4 minute read
Karen L. Newman
Yellow Mountain
Karen L. Newman
Advertisement
As the chill of winter began to lift and the Chinese national holiday approached, my Polish colleague, Maria, and I decided it was finally time for a trip to Yellow Mountain, the fabled pilgrimage spot in neighboring Anhui Province, where artists of past centuries went for inspiration to create the iconic scroll paintings one typically associates with classical Chinese painting﹘the craggy peaks shrouded in mist and lone pine trees clinging tenuously to the sides of sheer cliff faces.

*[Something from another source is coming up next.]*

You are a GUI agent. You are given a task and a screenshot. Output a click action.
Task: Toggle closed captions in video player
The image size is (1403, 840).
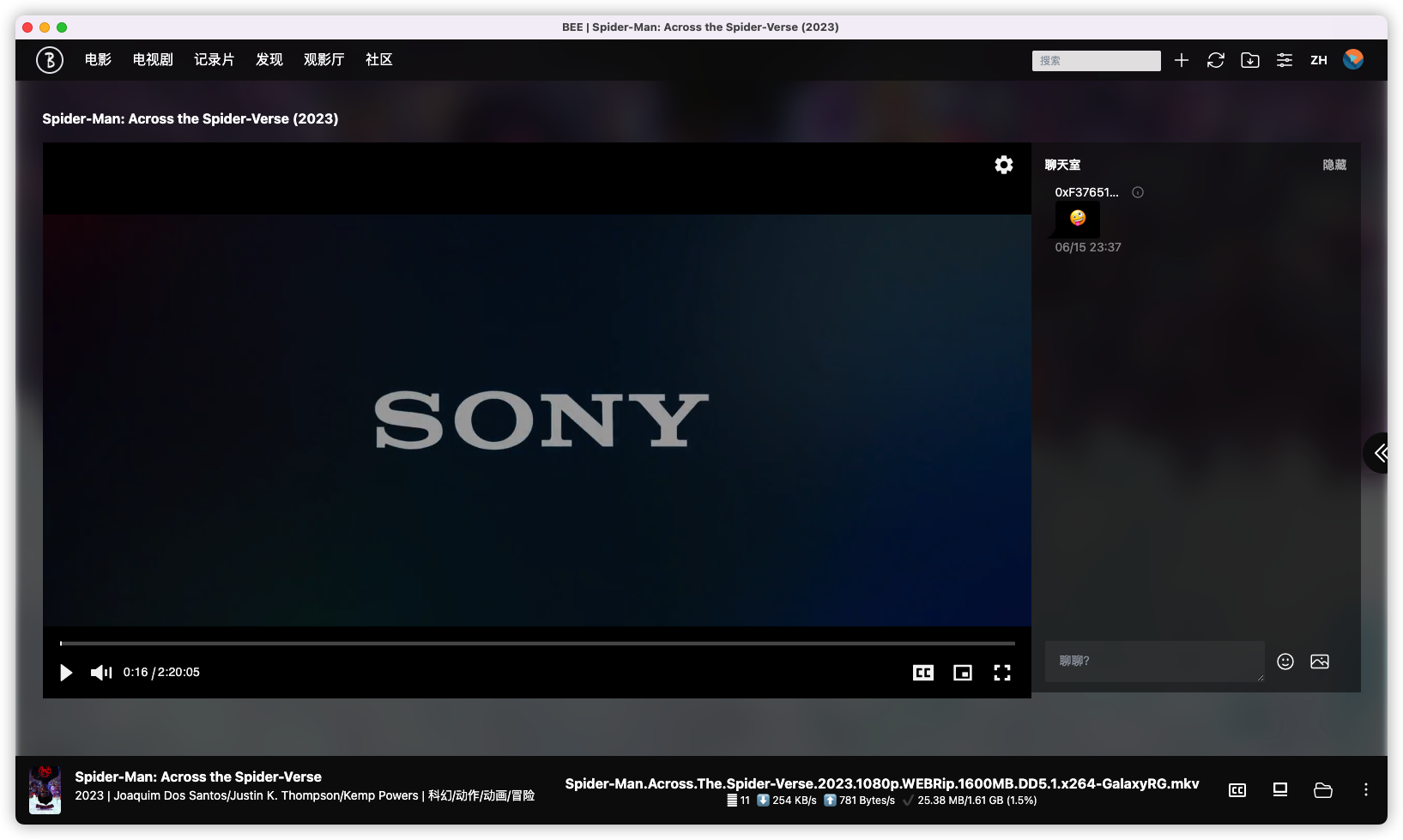[x=922, y=673]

Maria and I were both determined to have the most authentic experiences we possibly could in China, so we agreed that, rather than spending money for a ticket on a luxurious, high-speed train to our destination or booking a comfortable hotel room, we would instead hitchhike to Yellow Mountain and camp in the thirty-dollar tent I’d recently purchased at Ningbo’s Decathlon megastore, where China’s up-and-coming middle classes were outfitting themselves to partake in the newly-discovered joys of outdoor leisure and adventure activities that had been denied to them until the recent past.

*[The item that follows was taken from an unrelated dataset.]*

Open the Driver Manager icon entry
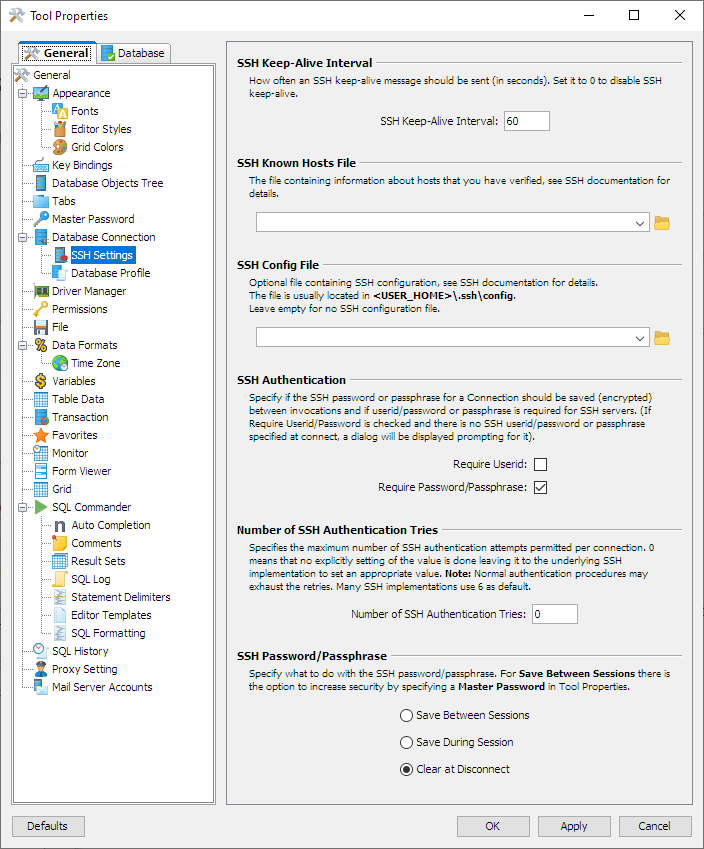 [41, 291]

On our appointed travel day, I waited for Maria downstairs near the entrance area of our apartment building, in between an abandoned couch, discarded clothing and household equipment, and pieces of broken metal﹘the general detritus of urban living that perpetually littered the landscape of our neighborhood. With backpacks in tow and snacks and drinks to tide us over for the unknowns of the day’s trip that lay ahead, we planned our strategy. One of us had fashioned a makeshift sign from the flap of a cardboard box bearing the Chinese characters “Huang Shan,” or Yellow Mountain, and with the sign to herald our destination, we felt ready for whatever adventure the fates
might have in store for us that day. We first made a quick stop at our neighborhood fruit stand﹘a one-room shop run by a family consisting of mother, father, son, and grandfather, who all cooked and slept in a makeshift room at the back of the store﹘ to stock up on a few tangerines and bananas for the trip. Maria had received directions from a Chinese colleague about the best spot to hitchhike from in town, namely, the entrance ramp to a highway toll plaza where we could most likely catch a ride from someone heading northwest, so we flagged down a taxi and directed the driver to deposit us there. After disembarking from the taxi and walking for a block or two, we realized that something wasn’t quite right; despite the GPS maps our phones displayed to us, we couldn’t locate the toll plaza that should have been right there in front of us. We walked back and forth and determined that﹘as was so common in a country single-mindedly driven to reinvent itself and lift itself from the muck of five millennia of rice paddies, a country that constructed new buildings and roads seemingly overnight﹘the toll-plaza had been closed, the entrance ramp blocked off, and the highway rerouted. There was no way for us to find a ride here, and so, since we were close to a line on Ningbo’s sparkling, new subway system, we decided to take a train to one of its last terminals on the edge of town, where we knew a few newly constructed highways to converge.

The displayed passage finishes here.